■ The problem ■
Go through the following data and transcribe exactly the stretch of lines from the one holding "Image resolution: width=720" to the one holding "Task: Click the beach umbrella icon", both included.

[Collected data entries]
=== Begin Enclosure ===

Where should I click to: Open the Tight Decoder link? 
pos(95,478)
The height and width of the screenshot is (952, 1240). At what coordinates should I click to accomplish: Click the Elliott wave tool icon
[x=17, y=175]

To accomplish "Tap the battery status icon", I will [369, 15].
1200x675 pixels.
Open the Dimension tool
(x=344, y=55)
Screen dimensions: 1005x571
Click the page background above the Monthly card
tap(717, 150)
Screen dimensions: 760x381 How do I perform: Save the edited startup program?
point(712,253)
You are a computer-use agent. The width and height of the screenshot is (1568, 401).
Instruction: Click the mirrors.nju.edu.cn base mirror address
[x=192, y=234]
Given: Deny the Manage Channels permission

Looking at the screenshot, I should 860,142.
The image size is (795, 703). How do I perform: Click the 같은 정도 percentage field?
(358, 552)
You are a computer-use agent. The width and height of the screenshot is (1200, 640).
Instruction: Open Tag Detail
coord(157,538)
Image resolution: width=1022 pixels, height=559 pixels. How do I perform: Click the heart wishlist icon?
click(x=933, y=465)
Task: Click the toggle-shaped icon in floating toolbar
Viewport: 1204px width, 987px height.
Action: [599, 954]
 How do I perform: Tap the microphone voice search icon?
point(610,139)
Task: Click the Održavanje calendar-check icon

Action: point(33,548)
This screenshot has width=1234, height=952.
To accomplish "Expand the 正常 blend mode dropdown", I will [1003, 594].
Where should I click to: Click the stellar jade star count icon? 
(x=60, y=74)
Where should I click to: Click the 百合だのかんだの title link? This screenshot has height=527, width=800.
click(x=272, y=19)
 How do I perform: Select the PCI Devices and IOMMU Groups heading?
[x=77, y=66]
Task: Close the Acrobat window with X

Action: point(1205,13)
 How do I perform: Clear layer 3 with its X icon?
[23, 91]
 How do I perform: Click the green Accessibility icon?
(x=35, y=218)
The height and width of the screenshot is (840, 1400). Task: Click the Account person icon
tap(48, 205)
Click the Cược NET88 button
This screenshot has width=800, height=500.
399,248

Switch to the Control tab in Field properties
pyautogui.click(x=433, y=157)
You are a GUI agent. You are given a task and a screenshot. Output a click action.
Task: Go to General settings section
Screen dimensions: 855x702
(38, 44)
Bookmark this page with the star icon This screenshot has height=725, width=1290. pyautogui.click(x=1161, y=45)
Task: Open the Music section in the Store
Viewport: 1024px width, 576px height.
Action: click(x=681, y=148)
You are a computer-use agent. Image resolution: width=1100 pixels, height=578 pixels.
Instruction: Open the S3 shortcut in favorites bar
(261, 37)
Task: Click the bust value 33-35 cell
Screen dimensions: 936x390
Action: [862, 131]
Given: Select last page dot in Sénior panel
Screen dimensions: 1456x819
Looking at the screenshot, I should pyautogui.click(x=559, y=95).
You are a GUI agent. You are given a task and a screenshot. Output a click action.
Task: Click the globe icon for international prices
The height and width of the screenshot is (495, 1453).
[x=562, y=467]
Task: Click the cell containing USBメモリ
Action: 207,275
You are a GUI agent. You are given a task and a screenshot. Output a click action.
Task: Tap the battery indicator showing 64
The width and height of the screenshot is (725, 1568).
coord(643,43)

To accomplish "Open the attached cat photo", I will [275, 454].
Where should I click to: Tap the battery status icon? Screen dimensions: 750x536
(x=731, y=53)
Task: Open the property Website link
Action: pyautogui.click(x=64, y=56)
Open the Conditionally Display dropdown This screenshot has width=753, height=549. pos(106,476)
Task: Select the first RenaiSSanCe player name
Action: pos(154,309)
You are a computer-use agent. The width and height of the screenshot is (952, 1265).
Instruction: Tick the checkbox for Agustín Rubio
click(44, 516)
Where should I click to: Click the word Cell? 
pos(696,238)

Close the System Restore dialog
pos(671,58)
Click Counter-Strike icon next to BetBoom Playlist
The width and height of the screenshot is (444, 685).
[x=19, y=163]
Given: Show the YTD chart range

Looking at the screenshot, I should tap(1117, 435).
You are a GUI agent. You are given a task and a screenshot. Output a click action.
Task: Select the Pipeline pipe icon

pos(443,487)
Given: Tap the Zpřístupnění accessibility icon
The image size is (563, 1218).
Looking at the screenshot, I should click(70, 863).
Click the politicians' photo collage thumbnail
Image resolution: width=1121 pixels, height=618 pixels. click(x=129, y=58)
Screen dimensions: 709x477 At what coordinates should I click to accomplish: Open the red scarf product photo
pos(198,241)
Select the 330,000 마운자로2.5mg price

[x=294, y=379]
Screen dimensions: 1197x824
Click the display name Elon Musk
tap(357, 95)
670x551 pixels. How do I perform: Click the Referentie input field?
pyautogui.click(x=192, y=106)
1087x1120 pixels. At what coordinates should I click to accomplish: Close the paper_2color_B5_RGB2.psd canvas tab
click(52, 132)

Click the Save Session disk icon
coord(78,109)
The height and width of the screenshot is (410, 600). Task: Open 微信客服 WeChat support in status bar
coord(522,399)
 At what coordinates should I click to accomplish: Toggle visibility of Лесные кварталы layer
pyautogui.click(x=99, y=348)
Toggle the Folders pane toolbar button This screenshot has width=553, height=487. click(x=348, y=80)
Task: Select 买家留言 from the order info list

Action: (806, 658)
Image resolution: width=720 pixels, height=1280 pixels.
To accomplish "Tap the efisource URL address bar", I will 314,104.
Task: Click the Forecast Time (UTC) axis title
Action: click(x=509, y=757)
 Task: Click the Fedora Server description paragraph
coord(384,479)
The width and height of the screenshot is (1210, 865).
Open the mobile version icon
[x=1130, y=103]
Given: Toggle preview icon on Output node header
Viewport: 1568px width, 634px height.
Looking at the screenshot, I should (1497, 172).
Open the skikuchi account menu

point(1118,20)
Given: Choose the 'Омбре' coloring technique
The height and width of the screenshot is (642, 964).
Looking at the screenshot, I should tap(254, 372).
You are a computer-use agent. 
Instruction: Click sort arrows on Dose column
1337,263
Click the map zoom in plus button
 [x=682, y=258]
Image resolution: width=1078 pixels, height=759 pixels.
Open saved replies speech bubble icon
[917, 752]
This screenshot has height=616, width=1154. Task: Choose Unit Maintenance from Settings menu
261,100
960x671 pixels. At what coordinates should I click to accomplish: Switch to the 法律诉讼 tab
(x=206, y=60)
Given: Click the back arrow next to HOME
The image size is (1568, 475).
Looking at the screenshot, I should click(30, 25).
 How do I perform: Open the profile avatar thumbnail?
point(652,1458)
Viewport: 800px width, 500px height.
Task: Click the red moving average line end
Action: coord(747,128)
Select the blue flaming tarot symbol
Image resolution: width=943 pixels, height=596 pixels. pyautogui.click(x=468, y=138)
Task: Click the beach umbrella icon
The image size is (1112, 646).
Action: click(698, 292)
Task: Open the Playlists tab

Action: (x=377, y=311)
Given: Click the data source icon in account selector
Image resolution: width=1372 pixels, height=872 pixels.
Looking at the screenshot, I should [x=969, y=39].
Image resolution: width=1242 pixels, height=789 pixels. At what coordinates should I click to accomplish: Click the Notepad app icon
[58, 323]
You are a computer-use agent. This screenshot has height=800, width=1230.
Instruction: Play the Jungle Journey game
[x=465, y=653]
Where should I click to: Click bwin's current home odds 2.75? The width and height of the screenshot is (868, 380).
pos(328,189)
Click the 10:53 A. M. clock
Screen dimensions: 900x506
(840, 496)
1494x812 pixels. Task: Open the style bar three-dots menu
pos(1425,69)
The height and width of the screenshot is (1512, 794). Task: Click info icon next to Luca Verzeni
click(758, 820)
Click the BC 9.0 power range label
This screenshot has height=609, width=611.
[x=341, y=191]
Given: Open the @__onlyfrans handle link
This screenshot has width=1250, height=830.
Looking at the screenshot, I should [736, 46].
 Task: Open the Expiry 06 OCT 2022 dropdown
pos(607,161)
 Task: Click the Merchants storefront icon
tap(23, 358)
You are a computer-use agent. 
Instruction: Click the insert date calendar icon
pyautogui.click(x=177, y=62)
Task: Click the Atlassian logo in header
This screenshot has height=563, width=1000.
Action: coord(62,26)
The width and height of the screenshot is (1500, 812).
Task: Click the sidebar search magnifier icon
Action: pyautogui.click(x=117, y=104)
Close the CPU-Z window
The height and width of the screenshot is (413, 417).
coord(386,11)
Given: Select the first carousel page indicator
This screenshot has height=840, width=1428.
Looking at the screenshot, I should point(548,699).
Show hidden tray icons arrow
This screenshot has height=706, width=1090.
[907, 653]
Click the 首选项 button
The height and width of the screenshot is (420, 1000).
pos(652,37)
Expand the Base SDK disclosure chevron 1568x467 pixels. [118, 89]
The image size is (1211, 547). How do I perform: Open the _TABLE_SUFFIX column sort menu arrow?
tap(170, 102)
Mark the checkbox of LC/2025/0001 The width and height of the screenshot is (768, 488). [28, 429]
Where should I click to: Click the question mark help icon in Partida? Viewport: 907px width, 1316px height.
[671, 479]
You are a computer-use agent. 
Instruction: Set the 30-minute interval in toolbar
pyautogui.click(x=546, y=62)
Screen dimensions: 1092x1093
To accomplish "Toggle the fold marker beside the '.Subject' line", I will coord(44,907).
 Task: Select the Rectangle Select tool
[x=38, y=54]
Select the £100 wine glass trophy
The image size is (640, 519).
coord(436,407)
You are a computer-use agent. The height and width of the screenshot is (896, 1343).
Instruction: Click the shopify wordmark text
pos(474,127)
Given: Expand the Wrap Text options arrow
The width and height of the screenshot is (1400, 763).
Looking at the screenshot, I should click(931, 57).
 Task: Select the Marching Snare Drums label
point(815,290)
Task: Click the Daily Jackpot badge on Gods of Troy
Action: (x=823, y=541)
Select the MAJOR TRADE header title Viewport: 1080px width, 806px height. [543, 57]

=== End Enclosure ===

■ Answer to this exercise ■
Image resolution: width=720 pixels, height=1280 pixels.
To accomplish "Tap the efisource URL address bar", I will 314,104.
Task: Click the Forecast Time (UTC) axis title
Action: click(x=509, y=757)
 Task: Click the Fedora Server description paragraph
coord(384,479)
The width and height of the screenshot is (1210, 865).
Open the mobile version icon
[x=1130, y=103]
Given: Toggle preview icon on Output node header
Viewport: 1568px width, 634px height.
Looking at the screenshot, I should (1497, 172).
Open the skikuchi account menu

point(1118,20)
Given: Choose the 'Омбре' coloring technique
The height and width of the screenshot is (642, 964).
Looking at the screenshot, I should tap(254, 372).
You are a computer-use agent. 
Instruction: Click sort arrows on Dose column
1337,263
Click the map zoom in plus button
 [x=682, y=258]
Image resolution: width=1078 pixels, height=759 pixels.
Open saved replies speech bubble icon
[917, 752]
This screenshot has height=616, width=1154. Task: Choose Unit Maintenance from Settings menu
261,100
960x671 pixels. At what coordinates should I click to accomplish: Switch to the 法律诉讼 tab
(x=206, y=60)
Given: Click the back arrow next to HOME
The image size is (1568, 475).
Looking at the screenshot, I should click(30, 25).
 How do I perform: Open the profile avatar thumbnail?
point(652,1458)
Viewport: 800px width, 500px height.
Task: Click the red moving average line end
Action: coord(747,128)
Select the blue flaming tarot symbol
Image resolution: width=943 pixels, height=596 pixels. pyautogui.click(x=468, y=138)
Task: Click the beach umbrella icon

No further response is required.